Now, eyeballing this code, it’s clear that further transformations are possible. In fact, the loop reduces to a single statement, i=4, and since the procedure returns nothing and has no side effects, it can be removed altogether! In this particular case, this is easy to see, but in general, the result will depend on the power of the analyses and the complexity of the programs.
You can’t be sure whether the “extra” code that you’ve been able to eliminate was inserted by a code obfuscator with the purpose of sowing confusion or was just the result of a really broken compiler. All you know is that you’ve been able to turn the raw sequence of bytes your boss gave you into a much simpler structured form and to get rid of some irrelevant code in the process.

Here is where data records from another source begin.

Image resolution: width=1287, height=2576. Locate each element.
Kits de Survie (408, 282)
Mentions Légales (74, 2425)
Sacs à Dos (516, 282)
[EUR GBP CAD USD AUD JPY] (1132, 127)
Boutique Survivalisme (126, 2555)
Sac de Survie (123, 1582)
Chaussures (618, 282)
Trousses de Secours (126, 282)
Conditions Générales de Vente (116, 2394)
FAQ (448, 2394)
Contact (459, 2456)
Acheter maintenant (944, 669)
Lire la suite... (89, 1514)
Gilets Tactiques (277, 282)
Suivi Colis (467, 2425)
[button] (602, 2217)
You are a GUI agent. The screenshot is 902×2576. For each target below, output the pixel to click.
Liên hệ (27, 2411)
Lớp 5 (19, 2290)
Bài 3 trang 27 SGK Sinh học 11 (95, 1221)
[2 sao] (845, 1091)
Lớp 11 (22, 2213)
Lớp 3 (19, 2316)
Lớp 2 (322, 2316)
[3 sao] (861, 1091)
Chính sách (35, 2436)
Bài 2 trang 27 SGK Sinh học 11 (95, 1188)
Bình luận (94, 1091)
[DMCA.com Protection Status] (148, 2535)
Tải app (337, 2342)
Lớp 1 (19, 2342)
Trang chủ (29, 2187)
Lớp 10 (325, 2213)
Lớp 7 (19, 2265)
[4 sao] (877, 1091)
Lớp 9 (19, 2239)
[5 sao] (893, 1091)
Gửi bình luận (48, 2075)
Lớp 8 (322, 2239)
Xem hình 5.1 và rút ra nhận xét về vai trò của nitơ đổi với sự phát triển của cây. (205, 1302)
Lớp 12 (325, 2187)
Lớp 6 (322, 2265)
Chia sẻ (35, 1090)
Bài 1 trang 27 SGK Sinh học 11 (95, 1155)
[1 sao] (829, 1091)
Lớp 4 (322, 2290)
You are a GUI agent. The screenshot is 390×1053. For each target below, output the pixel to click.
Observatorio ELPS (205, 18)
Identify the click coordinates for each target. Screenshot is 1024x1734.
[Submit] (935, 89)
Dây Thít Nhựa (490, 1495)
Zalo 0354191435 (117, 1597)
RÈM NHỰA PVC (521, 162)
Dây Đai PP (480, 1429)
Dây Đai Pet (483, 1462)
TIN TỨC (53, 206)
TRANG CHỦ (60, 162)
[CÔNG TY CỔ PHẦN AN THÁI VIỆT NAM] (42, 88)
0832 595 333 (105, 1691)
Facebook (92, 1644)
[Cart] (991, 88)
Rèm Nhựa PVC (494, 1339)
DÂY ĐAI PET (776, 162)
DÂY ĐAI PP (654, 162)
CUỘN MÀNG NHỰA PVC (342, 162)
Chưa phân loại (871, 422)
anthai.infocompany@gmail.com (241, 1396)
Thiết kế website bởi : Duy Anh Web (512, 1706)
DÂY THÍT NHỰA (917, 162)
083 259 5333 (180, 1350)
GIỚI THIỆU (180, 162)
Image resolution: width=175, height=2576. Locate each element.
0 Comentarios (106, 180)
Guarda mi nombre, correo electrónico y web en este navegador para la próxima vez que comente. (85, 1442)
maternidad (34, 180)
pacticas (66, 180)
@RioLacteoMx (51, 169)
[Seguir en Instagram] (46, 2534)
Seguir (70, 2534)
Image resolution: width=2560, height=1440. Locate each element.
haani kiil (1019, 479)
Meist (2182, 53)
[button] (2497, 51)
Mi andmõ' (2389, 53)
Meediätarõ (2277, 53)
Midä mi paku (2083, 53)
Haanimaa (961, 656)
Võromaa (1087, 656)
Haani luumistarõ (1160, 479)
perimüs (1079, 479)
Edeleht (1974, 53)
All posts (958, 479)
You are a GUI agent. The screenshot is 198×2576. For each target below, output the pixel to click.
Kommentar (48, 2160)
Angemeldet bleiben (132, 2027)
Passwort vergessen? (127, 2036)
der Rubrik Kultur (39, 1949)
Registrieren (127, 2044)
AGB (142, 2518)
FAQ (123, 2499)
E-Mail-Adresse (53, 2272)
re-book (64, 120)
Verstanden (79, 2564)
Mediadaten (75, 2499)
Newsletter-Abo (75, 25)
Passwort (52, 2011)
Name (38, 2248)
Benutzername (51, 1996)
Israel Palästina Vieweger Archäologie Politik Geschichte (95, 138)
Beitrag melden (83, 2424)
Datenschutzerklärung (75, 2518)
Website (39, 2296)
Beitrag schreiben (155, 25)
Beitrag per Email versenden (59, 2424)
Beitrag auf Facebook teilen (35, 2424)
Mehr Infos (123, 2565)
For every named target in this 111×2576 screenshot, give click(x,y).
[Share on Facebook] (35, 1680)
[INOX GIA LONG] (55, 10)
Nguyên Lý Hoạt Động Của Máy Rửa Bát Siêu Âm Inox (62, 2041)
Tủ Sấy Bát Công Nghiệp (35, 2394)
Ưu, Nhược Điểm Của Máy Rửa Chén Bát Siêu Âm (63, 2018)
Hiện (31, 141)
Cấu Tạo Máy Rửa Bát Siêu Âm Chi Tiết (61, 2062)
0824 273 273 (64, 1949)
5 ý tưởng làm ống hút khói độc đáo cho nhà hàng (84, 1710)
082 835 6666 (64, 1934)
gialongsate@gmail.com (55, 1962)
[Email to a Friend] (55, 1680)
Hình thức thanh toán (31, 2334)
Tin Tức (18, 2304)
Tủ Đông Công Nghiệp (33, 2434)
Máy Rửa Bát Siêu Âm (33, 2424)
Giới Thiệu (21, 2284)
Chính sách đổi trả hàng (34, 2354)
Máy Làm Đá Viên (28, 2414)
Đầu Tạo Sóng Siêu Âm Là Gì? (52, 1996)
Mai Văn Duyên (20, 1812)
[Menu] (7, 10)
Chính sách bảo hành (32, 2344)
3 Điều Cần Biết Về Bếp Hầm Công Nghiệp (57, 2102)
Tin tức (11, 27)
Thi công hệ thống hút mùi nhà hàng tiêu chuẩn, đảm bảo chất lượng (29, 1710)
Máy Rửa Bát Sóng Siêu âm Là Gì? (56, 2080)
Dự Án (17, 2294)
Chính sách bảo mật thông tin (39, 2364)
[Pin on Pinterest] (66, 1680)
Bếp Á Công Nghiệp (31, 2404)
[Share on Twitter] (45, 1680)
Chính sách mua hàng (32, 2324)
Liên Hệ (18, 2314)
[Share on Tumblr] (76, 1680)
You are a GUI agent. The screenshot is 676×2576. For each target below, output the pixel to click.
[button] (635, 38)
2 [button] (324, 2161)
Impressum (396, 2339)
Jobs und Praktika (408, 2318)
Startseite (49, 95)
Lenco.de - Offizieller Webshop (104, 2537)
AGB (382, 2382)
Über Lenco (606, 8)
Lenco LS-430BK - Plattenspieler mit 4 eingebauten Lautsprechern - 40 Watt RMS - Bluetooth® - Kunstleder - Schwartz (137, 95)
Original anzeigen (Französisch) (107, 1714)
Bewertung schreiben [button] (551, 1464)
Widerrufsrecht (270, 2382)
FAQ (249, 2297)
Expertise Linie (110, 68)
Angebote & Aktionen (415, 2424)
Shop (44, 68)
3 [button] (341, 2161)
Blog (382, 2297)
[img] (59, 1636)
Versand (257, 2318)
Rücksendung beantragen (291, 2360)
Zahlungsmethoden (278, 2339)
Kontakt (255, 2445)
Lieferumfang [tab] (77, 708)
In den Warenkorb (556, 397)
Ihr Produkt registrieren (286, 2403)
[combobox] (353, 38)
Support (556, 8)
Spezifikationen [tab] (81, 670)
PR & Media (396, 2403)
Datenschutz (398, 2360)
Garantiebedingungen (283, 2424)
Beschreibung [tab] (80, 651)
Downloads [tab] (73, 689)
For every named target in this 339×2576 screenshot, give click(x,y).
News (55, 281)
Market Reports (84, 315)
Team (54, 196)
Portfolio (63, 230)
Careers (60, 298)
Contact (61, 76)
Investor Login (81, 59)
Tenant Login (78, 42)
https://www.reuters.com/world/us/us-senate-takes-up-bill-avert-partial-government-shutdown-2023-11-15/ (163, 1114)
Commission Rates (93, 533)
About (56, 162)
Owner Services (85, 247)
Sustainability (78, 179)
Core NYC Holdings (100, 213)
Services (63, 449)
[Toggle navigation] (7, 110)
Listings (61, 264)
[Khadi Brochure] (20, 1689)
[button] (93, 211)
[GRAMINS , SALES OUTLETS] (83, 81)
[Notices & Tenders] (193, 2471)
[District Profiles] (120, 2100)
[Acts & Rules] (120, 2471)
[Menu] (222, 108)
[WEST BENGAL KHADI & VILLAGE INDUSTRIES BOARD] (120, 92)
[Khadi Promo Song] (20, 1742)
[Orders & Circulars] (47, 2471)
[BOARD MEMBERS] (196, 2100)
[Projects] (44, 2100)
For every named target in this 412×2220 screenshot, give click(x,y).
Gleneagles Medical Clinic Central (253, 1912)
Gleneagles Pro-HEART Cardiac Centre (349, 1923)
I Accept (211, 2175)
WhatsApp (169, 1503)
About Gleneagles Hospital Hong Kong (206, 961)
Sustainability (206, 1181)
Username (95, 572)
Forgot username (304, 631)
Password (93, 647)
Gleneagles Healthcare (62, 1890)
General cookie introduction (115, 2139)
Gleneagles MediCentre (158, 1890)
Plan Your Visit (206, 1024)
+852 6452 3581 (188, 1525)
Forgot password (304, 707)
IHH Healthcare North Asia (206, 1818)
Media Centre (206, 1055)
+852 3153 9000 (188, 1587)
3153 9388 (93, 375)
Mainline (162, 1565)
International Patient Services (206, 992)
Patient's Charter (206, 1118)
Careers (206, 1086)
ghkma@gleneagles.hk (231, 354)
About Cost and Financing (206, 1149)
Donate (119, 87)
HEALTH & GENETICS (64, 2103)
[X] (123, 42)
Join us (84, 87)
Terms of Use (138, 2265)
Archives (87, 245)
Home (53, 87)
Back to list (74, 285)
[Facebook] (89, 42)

The final step of your reverse engineering effort should be to take the transformed control flow graph and turn it into source code. The graph is so simple that this decompilation step is trivial. You get:
public static void P() { int i = 0; while (i<4) i++; }
Obviously, other source forms are possible, for example, using a for loop.
Now, turning raw bytes into readable source code is very helpful for a reverse engineer, but the process typically won’t stop when source code is generated. The final stage, extracting a deep understanding of the algorithms employed or modifying the code to bypass license checks, and so on, will often have to be done by hand.
In Chapter 2 (Methods of Attack and Defense), we’ll show you the general strategies that reverse engineers go through when they attack code in order to reveal its secrets or to make it perform tasks it wasn’t designed to do. In Chapter 3 (Program Analysis), we’ll delve into even more detail and discuss the many kinds of tools and analysis techniques available to your adversary. We will not simply present the off-the-shelf tools that happen to be available now, but will discuss those that could be built given currently known techniques. It’s much too easy to say, “Our software protection algorithm is secure because we’ve implemented it for dynamically linked x86 executables, and current decompilers only handle statically linked code.” A much more interesting statement would be, “This algorithm employs protection techniques that can cause code explosion in any decompiler, current and future.”